Agnès Varda, uma das pioneiras do movimento nouvelle vague ao lado de Godard, chamou o amigo para atuar no curta Les fiancés du pont Mac Donald (1961). O cineasta francês convidou Anna para as filmagens e o resultado foi incorporado como um filme mudo a Cléo das 5 às 7 (1962), de Varda. Os pombinhos formaram um belo par na frente das câmeras e fora das telas também, pois se casaram logo em seguida.
Godard a dirigiu em Uma Mulher É Uma Mulher (1961) e na época Karina tornou-se a atriz mais jovem a conquistar o Urso de Prata em Berlim.
Em Viver a Vida (1962), Godard explora a temática da prostituição. Karina também atuou em O Pequeno Soldado (1963) e nos sucessos Bando à Parte (1964) e O Demônio das Onze Horas (1965), além do futurista Alphaville (1965), ao lado de Akim Tamiroff. O casamento acabou em 1965, mas Karina ainda foi guiada mais uma vez pelo diretor em Made in U.S.A. (1966).
Paralelamente aos trabalhos com Godard, Karina apareceu em Agora ou Nunca (1961), de Michel Deville, dançando com Claude Rich.
No início da década de 60, Karina fez ainda Les quatre vérités (1962), Sherazade em O Califa de Bagdá (1963), La Ronde (1964), Mulheres no Front (1965) e A Religiosa (1966), de Jacques Rivette, outro expoente da nouvelle vague.
No filme televisivo Anna (1967), ela canta "Sous le Soleil Exactement", de Serge Gainsbourg:
Outros momentos marcantes em sua carreira com auge nos anos 60 e 70 foram: em 1967, Lamiel, a Mulher Insaciável, de Jean Aurel, e O Estrangeiro, de Luchino Visconti; Mago, O Falso Deus (1968), com Michael Caine; A Noite Infiel (1969), baseado no romance de Vladimir Nabokov; e Missão Confidencial (1972).
Em 1971, Karina em L'alliance, de Christian de Chalonge, e em Encontro em Bray, de André Delvaux.
Nos anos 70, a atriz esteve ainda em Vivre ensemble (1973), dirigido por ela; L'invenzione di Morel (1974); Pão e Chocolate (1974); Roleta Chinesa (1976); L'assassin musicien (1976), baseado em obra incompleta de Dostoiévski, e em Historien om en moder (1979).

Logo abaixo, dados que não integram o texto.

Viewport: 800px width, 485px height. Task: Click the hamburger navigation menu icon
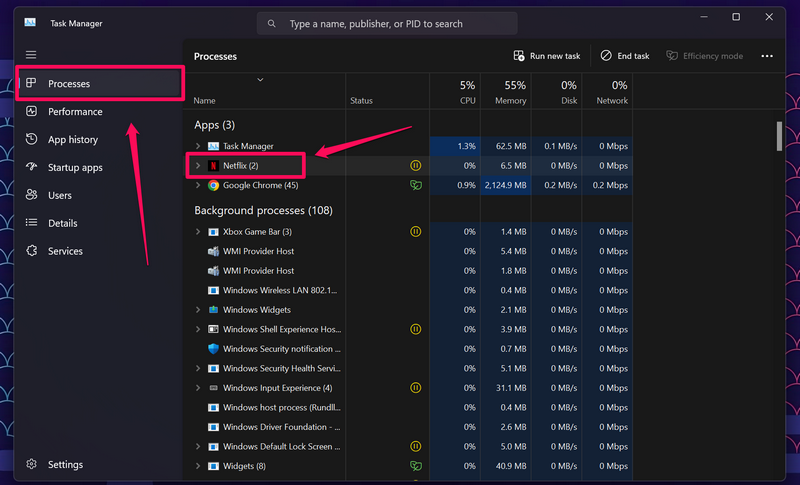tap(31, 54)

A partir dos anos 80, seus papéis reduziram consideravelmente, mas ela ainda pôde ser vista em alguns filmes franceses como Ave Maria (1984), de Jacques Richard, e Paris no Verão (1995), do veterano Jacques Rivette.

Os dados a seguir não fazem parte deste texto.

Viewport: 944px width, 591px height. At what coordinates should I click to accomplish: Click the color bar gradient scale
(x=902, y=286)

Nesta fase, Karina escreveu os romances Golden City (1983), On n'achète pas le soleil (1988) e Jusqu'au bout du hasard (1998). Em Chloé (1996), ela dança com Marion Cotillard (Era Uma Vez em Nova York) no primeiro papel principal da jovem atriz.

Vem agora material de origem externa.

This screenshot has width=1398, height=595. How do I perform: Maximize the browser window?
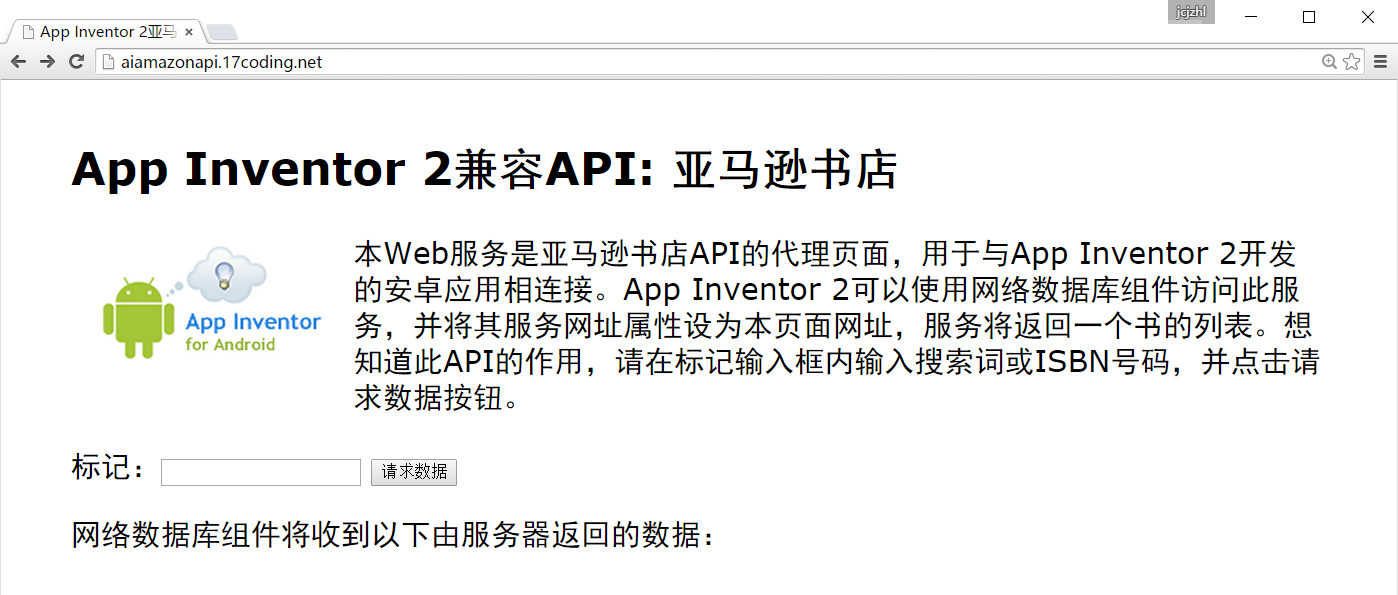point(1309,17)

Nos anos 2000, Anna Karina lançou o disco Une histoire d'amour, com Philippe Katerine, e em 2004 a gravadora Mercury compilou a antologia Chansons de films. Suas últimas aparições no cinema foram em O Segredo de Charlie (2002), convidada pelo diretor Jonathan Demme para cantar um tango, e em Moi César, 10 ans ½, 1m39 (2003).
Ela ainda dirigiu, escreveu o roteiro e participou de Victoria (2008), um road movie musical filmado em Montreal, no Canadá. Desde 2009, permanece casada com Maurice Cooks, seu quinto esposo. Em 2012, a artista veio ao Brasil, homenageada pelo Festival Internacional de Cinema de Brasília. Sem tentar esconder a idade, Anna Karina prefere ser lembrada por suas origens, pela magnitude de suas primeiras atuações.